Sobre lo primero, se puede decir que transparencia, eficacia, austeridad y rendición de cuentas son rasgos de un buen gobierno. Pero no agotan, en cuanto dimensiones procedimentales, lo sustantivo que caracteriza a un buen gobierno, y confundir lo procedimental con lo sustantivo (o reducir lo segundo a lo primero) no es razonable ni abona a un análisis ético político global. Claro está que en un gobierno la forma y el fondo son importantes, y deben darse la mano de la mejor manera posible. Pero se trata de cosas distintas. Hay quienes pretenden agotar la discusión sobre un buen gobierno a partir de un examen interminable del acceso a la información o de exigencias casuísticas (e interminables) sobre la transparencia, mostrando un celo que no muestran en temas de justicia distributiva, elusión y evasión fiscales, concentración de la riqueza y bajos salarios. Algo raro hay en todo ello, sin duda alguna.

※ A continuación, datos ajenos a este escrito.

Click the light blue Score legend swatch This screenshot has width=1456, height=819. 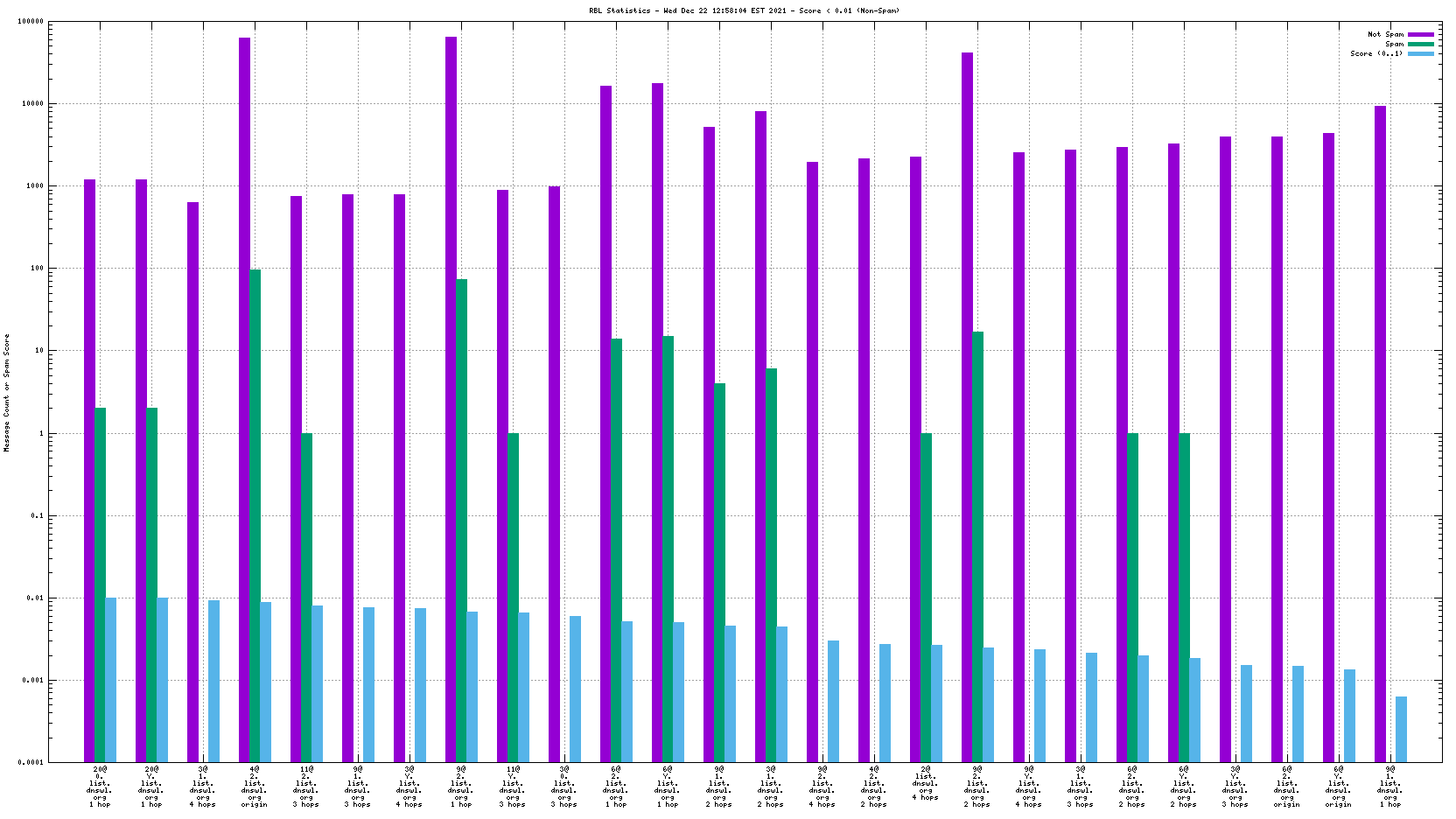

En lo que se refiere a las “fallas éticas” cabe decir que la ética moderna (como disciplina filosófica) es clara en hacer responsables de sus fallas morales a los individuos, por aquello que dijo Kant: “el cielo estrellado sobre mí, la ley moral en mí”. Las éticas ilustradas –opuestas a las éticas medievales— no admiten ni tribunales éticos ni una juridización de la moral. Es decir, las fallas éticas (léase morales) son responsabilidad de cada cual y la condena o absolución moral (que hace la persona de sí misma o que hacen terceros) no tiene ni puede tener (si es algo moral) una dimensión penal-estatal.
¿Quiere eso decir que si la persona roba, asesina o abusa de su posición no debe ser castigada por el Estado? Claro que sí, pero eso corre por cuenta de las instancias fiscales y judiciales. Las fallas éticas por definición no son delitos: un delito es una figura jurídica penalizada por el Estado. Convertir los delitos penales en “delitos éticos” (o a la inversa) puede dar lugar a una “doble legislación” que termina por sobrecargar al Estado. Es el caso de la Ley de ética gubernamental vigente en El Salvador. Prácticamente, todas las prohibiciones éticas anotadas en esa ley están contempladas en la legislación nacional.
Curiosamente, lo propiamente ético/moral [relativo a desprecio de los débiles, abusos de poder (en la esfera pública y privada), uso de lenguaje soez por parte de quienes tienen poder, abusos sexuales, promoción e imposición de cultos religiosos, discriminación por razones de credo, raza, religión y preferencias sexuales….] se deja de lado. Es decir, se legisla éticamente áreas económicas y administrativas donde ya hay una legislación civil y penal que sólo hay que hacer cumplir… pero no se abre ninguna puerta a la condena moral de prácticas a las que sí se aplica un juicio ético y que son difíciles (o hasta imposibles de legislar).
En realidad, la ética no puede ni debe tener competencias jurisdiccionales. Se aplica justamente a esos ámbitos de la vida en los cuales lo jurisdiccional no llega, porque son los ámbitos de la responsabilidad individual libremente asumida a partir de la propia “ley moral” que decía Kant. Una ley que por ser moral no es de derecho. Y ahí donde el derecho llega, es él el que castiga a quienes violan sus normas y exigencias.